Today is another, larger #MillionsMissing protest, and I am missing it. I miss a lot of things.
One of the best things I ever did in my life was to drive cross country, camping in national parks. It changed my relationship with nature and exercise. I realized that I could be athletic, and enjoy it. My heart opened further with every gorgeous vista and soothing campground. I felt whole and complete.
I never did anything like that ever again. Those purple hiking boots in the photo were the ones I bought for that trip, and they are still not worn out more than twenty years later. ME arrived and kidnapped me from my life.
Good friends of ours recently made their own cross country trip. With every picture they posted from the road, I felt my sense of loss renewed. I belong out there on the road, and on the trail. But this is probably out of my reach, permanently.
For many years, I didn’t think about camping. I missed it too much. After twenty-two years of ME, I doubt I will ever camp again. That loss seems too big to handle.
How could a disease that ripped me from almost everything I loved in my life receive so little attention?
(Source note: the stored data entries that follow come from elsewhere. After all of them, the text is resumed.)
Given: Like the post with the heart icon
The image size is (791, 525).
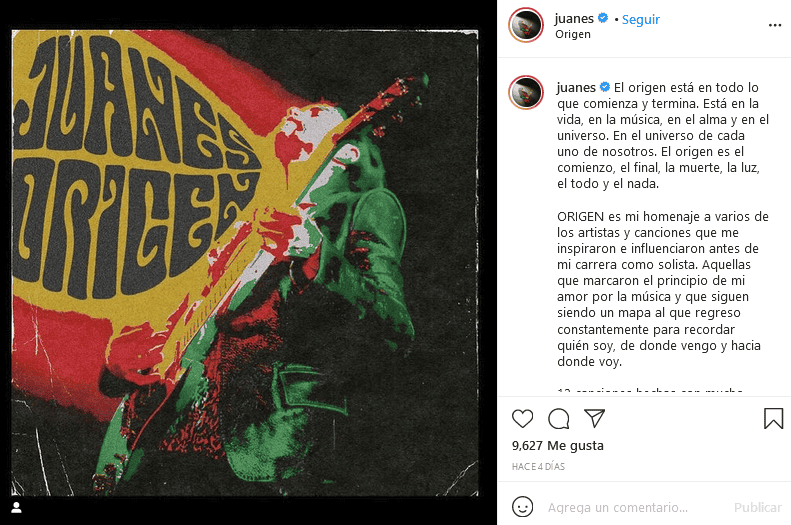Looking at the screenshot, I should point(522,419).
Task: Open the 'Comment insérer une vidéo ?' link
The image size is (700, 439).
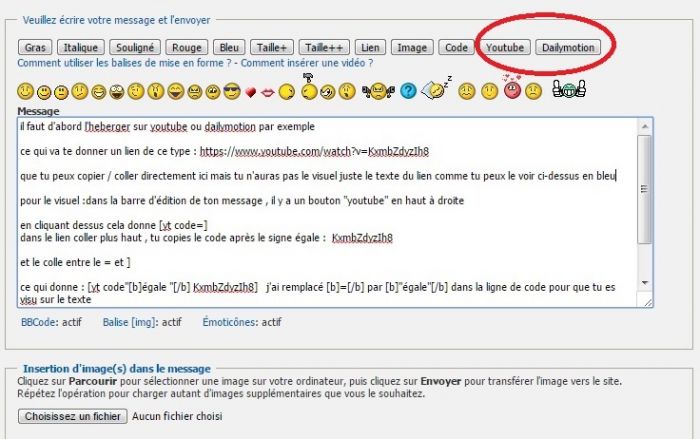Action: 307,62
How could I be sitting here twenty-two years later, without ever having had a treatment to try that was not off-label or hypothetical?
The lack of medical progress, which has sentenced me and millions of others to a life that is less than, is a direct result of our government’s failure to invest in ME/CFS research. The research dollars must flow. That is our only hope of escape from the life sentence that is this disease.
I am one of the Millions Missing. Don’t let me disappear.